Pour son aîné, elle s'était laissée guider par son médecin pour savoir quand débuter, quelle quantité donner, quel aliment donner…
Lors de l'introduction de la petite cuillère et des aliments en purée avec son « grand », Carole avait davantage l'impression de « gaver » son enfant que de lui apprendre le plaisir de manger. De plus pour elle, c'était une véritable corvée et une perte de temps: « fourrer » la cuillère dans la bouche, ramasser ce qui tombe, attendre patiemment que Bébé ait avalé sa bouchée… A l'époque, elle n'avait qu'une hâte: c'était qu'il mange seul!
Elle s'est donc dit qu'elle ferait différemment pour son deuxième enfant, Marie. Elle avait davantage envie de la laisser faire, de continuer à la laisser gérer ses besoins comme pour l'allaitement. Après tout, depuis 5 mois, elle se régulait toute seule. Pourquoi tout à coup, ne saurait-elle plus le faire? Par chance, Carole a lu au bon moment un article qui parlait de la DME : la Diversification Menée par l'Enfant.
Qu'est ce que la DME?
C'est le fait d'observer son bébé pour savoir quand il est prêt pour débuter l'introduction des aliments autre que le lait. On le laisse aller vers les aliments dont il a envie, à son rythme, sans imposer de quantité, ni d'aliments spécifiques.

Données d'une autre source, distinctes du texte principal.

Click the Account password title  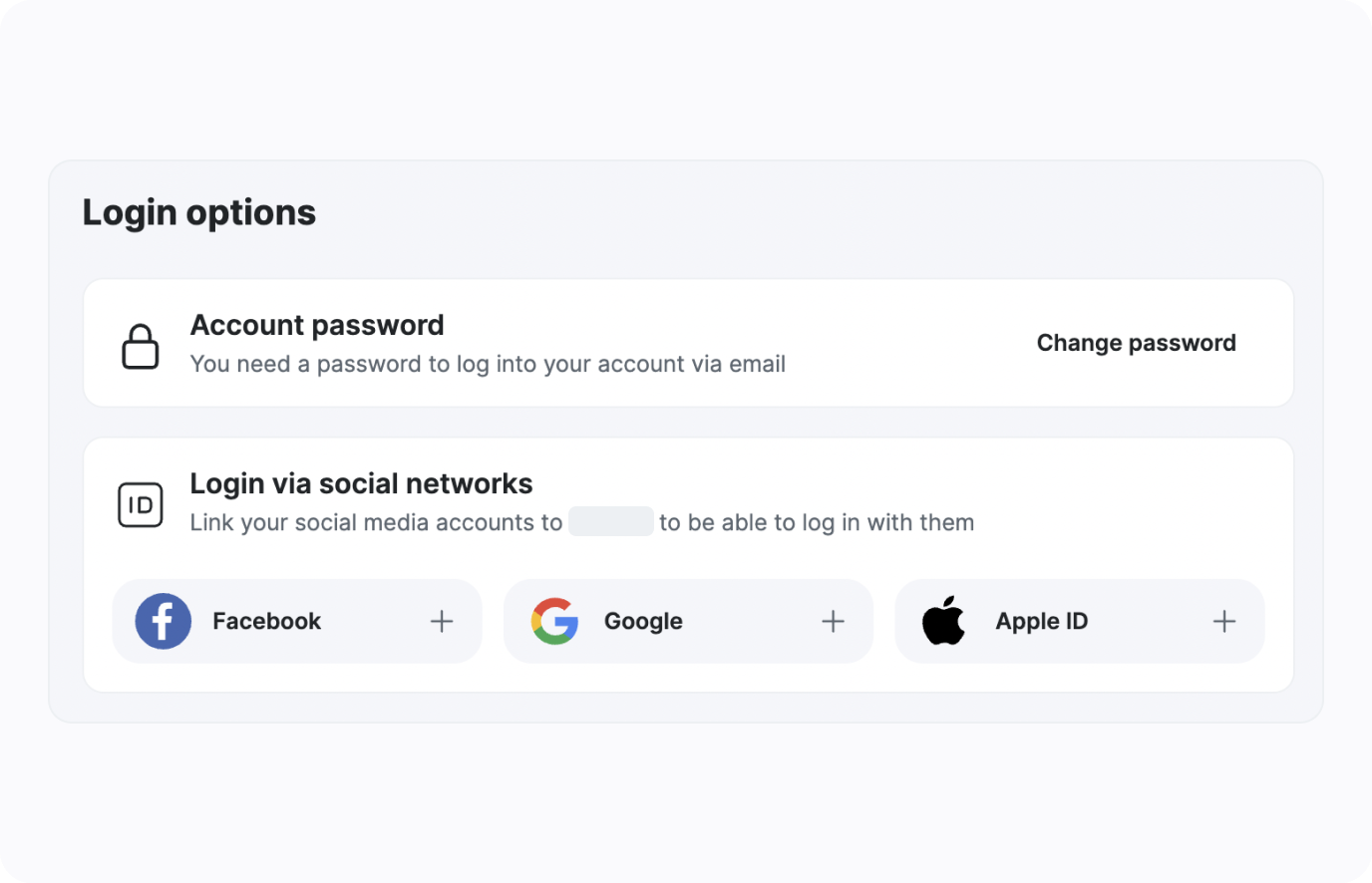317,325
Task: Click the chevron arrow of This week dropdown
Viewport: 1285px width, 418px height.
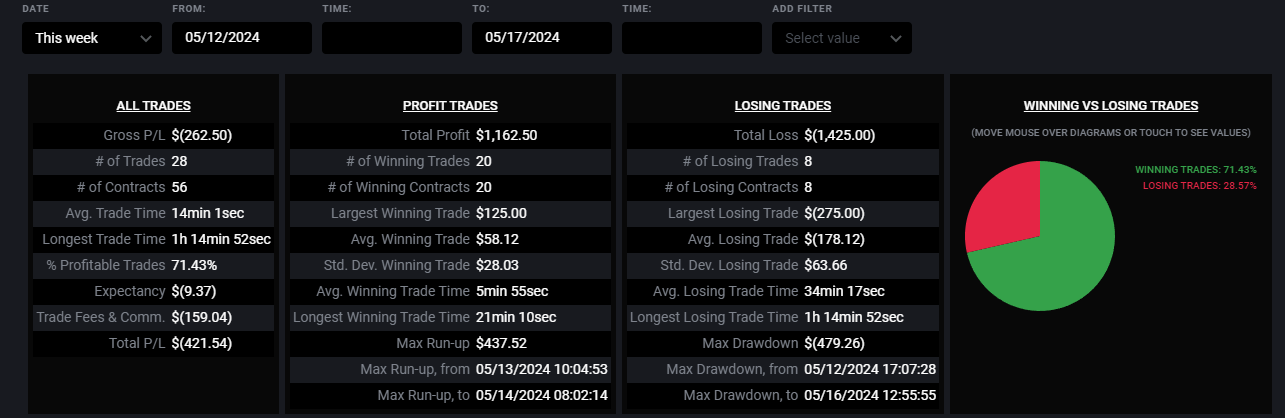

Une belle aventure commence…
Marie était prête. Son regard insistant sur l'assiette, ainsi que la façon dont elle observait la bouche de papa et maman durant le repas le prouvait.
Carole a donc commencé à allaiter juste avant le repas de midi. Puis lors du passage à table avec toute la famille, elle a donné à Marie un grand morceau de carotte ( cuit ou cru ) pour qu'elle puisse bien le tenir en main.
Ainsi, elle était dans sa chaise haute, attablée, et mangeait « comme les grands». Marie était vraiment fière!
Ce morceau malgré l'absence de dents, elle pouvait le sucer. Et si quelquefois un morceau se détachait, elle savait très bien le mâcher.
En effet, la musculature de sa mâchoire était prête pour la mastication, elle s’était bien développée grâce à la succion du sein.
Un plaisir pour tous!
Carole a donc commencé à diversifier Marie vers cinq mois et demi. Mais chaque bébé est différent, certains peuvent s'intéresser à la nourriture à partir de quatre mois, pour d'autres, ce sera sept mois.
Son lait restait la principale source d'alimentation au départ mais Marie goûtait à tout et commençait peu à peu à augmenter ses apports solides. Il n'y avait pas d'aliments imposés, pas de quantité minimum ou maximum, elle se régulait seule, la plupart du temps en plusieurs petits repas comme elle le faisait au sein.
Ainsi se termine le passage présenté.